The Environment
  • Vanghat - Where conservation meets tourism.
    Times of India
  • woke up one morning to find tiger footprints right outside his hut…
    Mint (weekend edition of the Hindustan Times)
  • Vanghat lies in total seclusion with the meandering Ramganga virtually cutting it off from human habitation
    Darpan (in-flight magazine of Indian Airlines)
  • plenty of other wildlife too – from curious otters that come to check you out to the odd sambhar passing by..
    Outlook Traveller
  • Nine villages made direct beneficiaries in the landmark community based tourism initiative
    Furs, Fins and Feathers
  • One of the most isolated jungle lodges in India, Vanghat is truly breathtaking
    Pike and Predator

Working with our environment

When the area was first taken over in 1999, the land had degenerated due to the large number of cattle that were once grazed here and was overrun with the prolific invasive plant species, lantana.
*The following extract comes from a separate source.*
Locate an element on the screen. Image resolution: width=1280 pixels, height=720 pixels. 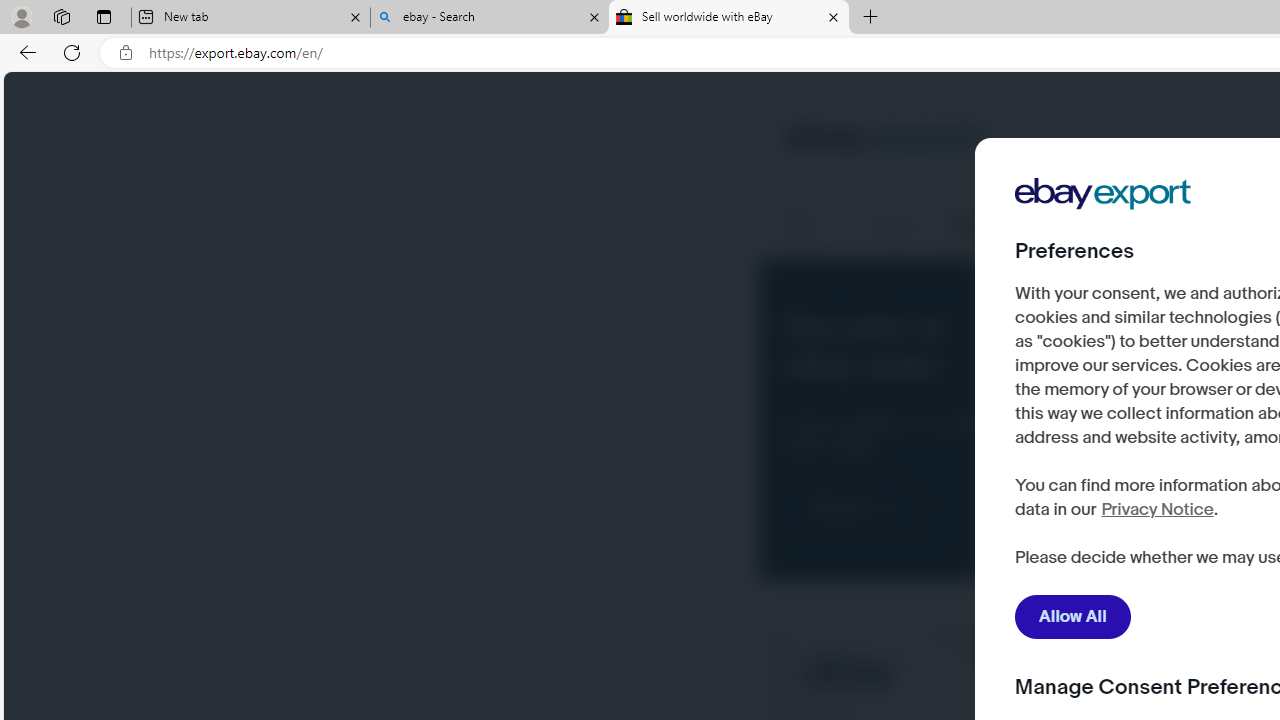
'View site information' is located at coordinates (125, 52).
Even before the cottages of Vanghat were constructed, the first step was habitat restoration. Indigenous broad-leafed saplings and fruit trees were been planted specially to attract all manner of birds and today almost 5000 plants have converted Vanghat's setting into a riverine paradise, once again rich with mammal and avian species that blends into the protected reserve area which we see ourselves as an extension of.

Being situated within a valley, the lodge exists along a natural wildlife corridor, so having the lowest possible impact local wildlife is paramount. With no fencing and outdoor lighting limited to candles and a camp fire, Vanghat often sees wandering groups of elephant pass gracefully right through the property. That these giants now arrive in herds rather than as solitary bulls as seen in the past is testimony to our work on regenerating the wilderness. Other herbivores have increased too as a result of which we now see carnivore such as tiger and leopard, with pug marks and alarm calls from various deer species an almost daily occurrence.

We are continuing to find new ways to make Vanghat as environmentally friendly as possible. We encourage our guests to drink RO filtered water instead of bottled, use of as much local produce as possible in the creation of our wholesome and varied meals and have equipped our cottages with energy saving fans instead of air condition. Toiletries provided are all organic and biodegradable. We are also working towards obtaining as much electricity as we can from solar panels. Our walking safaris are of low impact by their very nature and our golden masher catch-and-release fishing twinned with it's community element has proved to be more than sustainable; the mantra of 'take only photographs, leave only footprints' is certainly fitting at Vanghat!